US State Department officials introduced the Bridge metaphor into the pre-summit debates in an effort to strengthen the language of NATO’s 2023 Vilnius Summit Communiqué on Ukraine. That document’s key sentence reads, “We will be in a position to extend an invitation to Ukraine to join the Alliance when Allies agree and conditions are met” (NATO, July 11, 2023). Attributed to the Biden White House, that phrase deeply disappointed not only Ukraine but also many member states because of its redundant reasoning (i.e., “we will agree when we will agree”) and the failure to specify the conditions to be met, potentially allowing changes in interpretation or moving of goalposts down the road. The same phrase was carried over verbatim from the Vilnius Communiqué to the Washington Declaration and remains a matter of concern. It is, however, mitigated somewhat by the Washington Declaration’s explicit mention of NATO membership as an end goal.
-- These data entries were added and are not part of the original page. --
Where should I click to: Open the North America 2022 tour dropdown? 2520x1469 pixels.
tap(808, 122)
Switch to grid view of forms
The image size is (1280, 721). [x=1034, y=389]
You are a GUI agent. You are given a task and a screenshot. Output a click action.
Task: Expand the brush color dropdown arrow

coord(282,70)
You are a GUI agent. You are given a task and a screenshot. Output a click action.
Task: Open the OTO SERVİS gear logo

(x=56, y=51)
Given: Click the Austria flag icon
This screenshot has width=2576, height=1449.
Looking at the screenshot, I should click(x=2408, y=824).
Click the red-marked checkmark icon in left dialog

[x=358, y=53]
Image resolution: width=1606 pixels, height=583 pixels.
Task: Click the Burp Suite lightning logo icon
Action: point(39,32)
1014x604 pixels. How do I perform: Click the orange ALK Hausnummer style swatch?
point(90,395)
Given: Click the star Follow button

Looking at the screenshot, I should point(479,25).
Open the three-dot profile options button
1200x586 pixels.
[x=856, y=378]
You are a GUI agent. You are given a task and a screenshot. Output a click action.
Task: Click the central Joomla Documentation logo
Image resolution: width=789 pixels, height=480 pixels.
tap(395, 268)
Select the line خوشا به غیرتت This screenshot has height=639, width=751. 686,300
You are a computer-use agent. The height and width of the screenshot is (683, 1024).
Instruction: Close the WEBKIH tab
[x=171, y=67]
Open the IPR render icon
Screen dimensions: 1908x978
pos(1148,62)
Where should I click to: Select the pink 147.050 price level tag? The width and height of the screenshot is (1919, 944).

Most, possibly almost all member states, including those supportive of Ukraine, accept as a given that NATO cannot allow Ukraine to become a member so long as the country is at war with Russia. The alliance would find itself at war with Russia in such a case, the argument goes. Many allies, however, consider it possible to invite Ukraine to commence accession negotiations during the war with a view to accession “after the war” or “once peace is achieved.” This view seems to assume a transition from “war” to “peace” between Russia and Ukraine at some point in time.

That anticipation is unrealistic since Russia has erased any clear-cut difference between war and peace in its conflict operations, specifically those in Ukraine. Even in the hypothetical event of a ceasefire or armistice, Russia would not allow any “peace” to take hold or “settlement” to become permanent. Nor would Russia allow Ukraine and the West the option of a “frozen conflict.” Any “freeze” would almost certainly take the form of a low-intensity conflict punctuated by high-intensity phases as in 2014–22 in Ukraine—this time involving far longer frontlines and far larger Ukrainian territories in Russian hands.

The idea of waiting for “peace” or an “armistice” to accept Ukraine into NATO incentivizes Russia to persist waging an open-ended war and preclude a peace settlement by any definition of that term, seeking to destroy the “Bridge” to Ukraine’s NATO membership.